**EXERCISE REQUIREMENTS:** Count the lines in the items below that contain the string "will" and give only that number.

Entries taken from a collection
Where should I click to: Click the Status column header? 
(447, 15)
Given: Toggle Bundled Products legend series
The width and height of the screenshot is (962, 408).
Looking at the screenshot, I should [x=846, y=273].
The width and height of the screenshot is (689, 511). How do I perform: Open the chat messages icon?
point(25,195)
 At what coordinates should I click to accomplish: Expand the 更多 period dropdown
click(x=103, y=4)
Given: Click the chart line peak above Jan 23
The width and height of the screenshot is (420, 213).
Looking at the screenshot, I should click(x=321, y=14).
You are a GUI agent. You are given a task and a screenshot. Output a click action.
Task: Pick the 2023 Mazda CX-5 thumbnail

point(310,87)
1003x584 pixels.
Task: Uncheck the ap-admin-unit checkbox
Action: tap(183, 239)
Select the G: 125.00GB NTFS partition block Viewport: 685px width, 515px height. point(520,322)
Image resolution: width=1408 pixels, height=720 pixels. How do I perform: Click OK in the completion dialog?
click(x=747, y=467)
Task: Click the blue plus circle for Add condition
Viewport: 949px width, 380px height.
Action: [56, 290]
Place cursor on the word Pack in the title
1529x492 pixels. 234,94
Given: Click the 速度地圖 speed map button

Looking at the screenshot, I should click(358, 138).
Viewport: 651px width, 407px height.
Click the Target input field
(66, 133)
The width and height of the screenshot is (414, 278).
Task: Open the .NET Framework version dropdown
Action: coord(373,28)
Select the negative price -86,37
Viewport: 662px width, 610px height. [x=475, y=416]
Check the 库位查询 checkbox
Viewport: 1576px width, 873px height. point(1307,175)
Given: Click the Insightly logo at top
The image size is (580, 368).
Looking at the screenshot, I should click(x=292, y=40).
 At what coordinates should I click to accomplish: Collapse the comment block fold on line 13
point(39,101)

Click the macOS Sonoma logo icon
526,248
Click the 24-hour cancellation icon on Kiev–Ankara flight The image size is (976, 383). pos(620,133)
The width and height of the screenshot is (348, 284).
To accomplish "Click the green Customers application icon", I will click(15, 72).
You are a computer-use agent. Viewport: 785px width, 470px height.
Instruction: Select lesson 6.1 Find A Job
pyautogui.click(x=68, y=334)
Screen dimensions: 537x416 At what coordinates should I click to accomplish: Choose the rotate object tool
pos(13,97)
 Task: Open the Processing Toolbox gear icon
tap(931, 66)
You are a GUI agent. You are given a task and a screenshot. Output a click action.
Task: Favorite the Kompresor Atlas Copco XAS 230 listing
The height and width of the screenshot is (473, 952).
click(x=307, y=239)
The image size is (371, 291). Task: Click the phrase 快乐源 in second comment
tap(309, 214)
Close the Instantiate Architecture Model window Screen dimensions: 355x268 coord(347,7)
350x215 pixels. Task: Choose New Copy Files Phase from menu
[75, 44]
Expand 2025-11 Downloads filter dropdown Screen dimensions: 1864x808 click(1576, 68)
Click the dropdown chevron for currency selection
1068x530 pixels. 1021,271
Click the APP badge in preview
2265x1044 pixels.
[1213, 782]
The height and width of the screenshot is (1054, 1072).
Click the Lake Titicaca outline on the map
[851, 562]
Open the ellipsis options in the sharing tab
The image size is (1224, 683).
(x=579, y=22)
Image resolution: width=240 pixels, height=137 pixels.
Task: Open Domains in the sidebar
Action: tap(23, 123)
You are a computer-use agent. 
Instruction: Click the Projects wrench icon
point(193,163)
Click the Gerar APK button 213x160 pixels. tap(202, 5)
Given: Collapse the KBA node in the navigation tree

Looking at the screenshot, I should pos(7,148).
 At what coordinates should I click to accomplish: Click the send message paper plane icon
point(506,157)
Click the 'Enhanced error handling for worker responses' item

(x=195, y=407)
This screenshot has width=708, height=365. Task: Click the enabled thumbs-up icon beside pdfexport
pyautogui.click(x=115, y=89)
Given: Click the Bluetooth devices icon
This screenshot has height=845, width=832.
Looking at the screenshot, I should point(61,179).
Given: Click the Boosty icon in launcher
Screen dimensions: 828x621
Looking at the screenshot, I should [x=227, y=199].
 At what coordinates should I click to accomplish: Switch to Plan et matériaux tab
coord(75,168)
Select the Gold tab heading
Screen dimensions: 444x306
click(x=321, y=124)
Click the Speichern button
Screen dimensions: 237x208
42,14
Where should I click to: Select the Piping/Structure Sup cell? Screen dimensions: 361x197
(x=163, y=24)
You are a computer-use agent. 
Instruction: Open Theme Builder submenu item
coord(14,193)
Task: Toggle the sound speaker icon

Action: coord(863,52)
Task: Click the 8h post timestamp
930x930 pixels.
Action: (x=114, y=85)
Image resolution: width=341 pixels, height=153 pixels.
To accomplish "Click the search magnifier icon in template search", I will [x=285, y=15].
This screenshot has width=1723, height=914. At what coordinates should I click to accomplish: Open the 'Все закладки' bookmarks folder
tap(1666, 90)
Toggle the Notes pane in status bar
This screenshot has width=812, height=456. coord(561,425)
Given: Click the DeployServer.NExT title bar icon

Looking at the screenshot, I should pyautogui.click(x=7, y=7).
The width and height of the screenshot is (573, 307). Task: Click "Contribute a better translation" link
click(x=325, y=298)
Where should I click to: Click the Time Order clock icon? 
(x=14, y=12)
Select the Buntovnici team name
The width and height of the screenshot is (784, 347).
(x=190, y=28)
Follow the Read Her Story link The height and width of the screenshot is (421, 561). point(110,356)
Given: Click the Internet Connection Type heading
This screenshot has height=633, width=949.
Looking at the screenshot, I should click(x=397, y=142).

**FULL OUTPUT:** 2